TÂCHE À EFFECTUER:
Citez à l'identique toutes les lignes des entrées ci-dessous, sans rien y changer.

++++ DONNÉES D'ENTRÉE ++++

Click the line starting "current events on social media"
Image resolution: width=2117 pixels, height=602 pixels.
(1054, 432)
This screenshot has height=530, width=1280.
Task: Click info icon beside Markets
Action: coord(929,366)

++++

RÉSULTAT ATTENDU:
Click the line starting "current events on social media"
Image resolution: width=2117 pixels, height=602 pixels.
(1054, 432)
This screenshot has height=530, width=1280.
Task: Click info icon beside Markets
Action: coord(929,366)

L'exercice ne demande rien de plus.